I think the comments to this post set out the BSA position well and the typical way Scout Troops operate.

Any Scout Registered Scout can take any merit badge course they wish, (except for some defined requirements), as a Leader you should be encouraging the merit badges and guiding the Scout - obviously if one of the merit badges has an age restriction on it then that is different. The key as everyone has noted is that these are merit badge required to complete the Star, Life, and Eagle rank requirements, rather than Eagle Level merit badges.

As a Troop we try to sign up our new Scouts for the Swimming Merit Badge and the First Aid Merit Badge at Summer Camp (both are classed as one of the Eagle required Merit badges) . They can not get the First Aid Merit badge without the knowledge of the first Aid requirements for Second Class and First Class but they don’t need to hold the First Class Rank to complete the Merit badge.

A Scout could go through the program from 11 to 18 an earn merit badges only and never receive the Rank award of Scout. However that is unlikely as the Scout Award is relatively simple and should be pushed by the SPL, ASPL, Troop Guides for the new Scouts etc, and if they came from a reasonable Cub Pack with an AOL Award, should know most of it anyway. Tenderfoot to First Class bit harder to get and as a troop we have several kids who enjoy the trips, summer camp, etc but are not that interested in Ranking up.

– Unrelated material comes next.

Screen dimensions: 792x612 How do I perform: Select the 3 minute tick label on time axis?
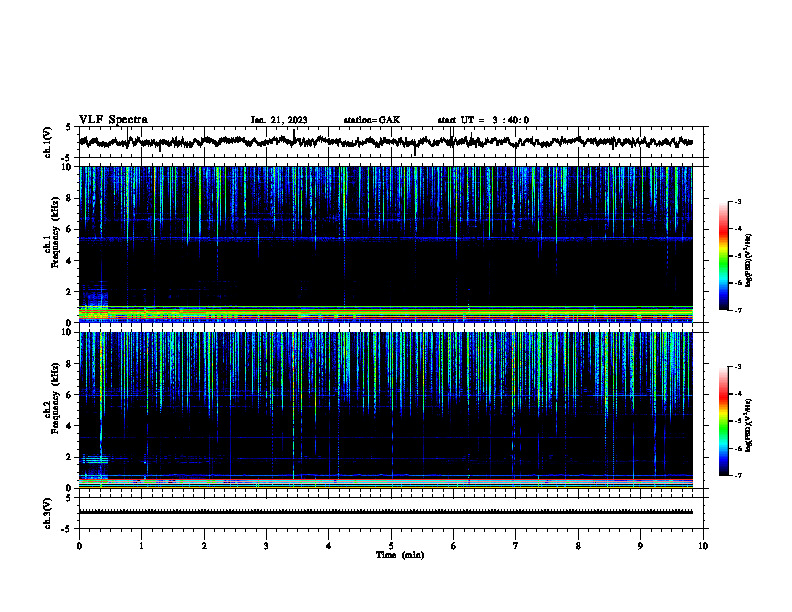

These are difficult times and really you probably should talk to the parents to encourage the Scout to review some of the rank award stuff as well the Merit Badges and set up a SM/ASM sign-off session with him. Set him up to succeed not to fail.

Turning round and saying no to Merit Badges will result in you losing a Scout who appears to be interested in learning and moving forward with Scouts, just not quite in the way you want him/her to.

The thing that has not been discussed but cannot be over-looked. Every Scout scouts differently and they are all right. Scout not interested in Advancement but loves camping great. Scout not interested in Advancement but loves learning new things in Merit Badges great. A Scout loves to serve others but never camps, great. As long as the Scout is active, however they choose to scout, is fine with this Scoutmaster.


Agreed on the topis of any badge at any time.

I think the real issue this post is highlighting is the workaround to the normal practices that have been created by the virtual COVID world where first contact is the Scout announcing that they have completed the MB required no pre-conversation with the Scoutmaster or any opportunity for the Scoutmaster to confirm that the MBC is registered. Many classes are being offered online by individuals as well as by councils; not all are vetted. This is not in line with the purposes for the merit badge program as stated in the GTA or in the Unit Leader’s Guidebook.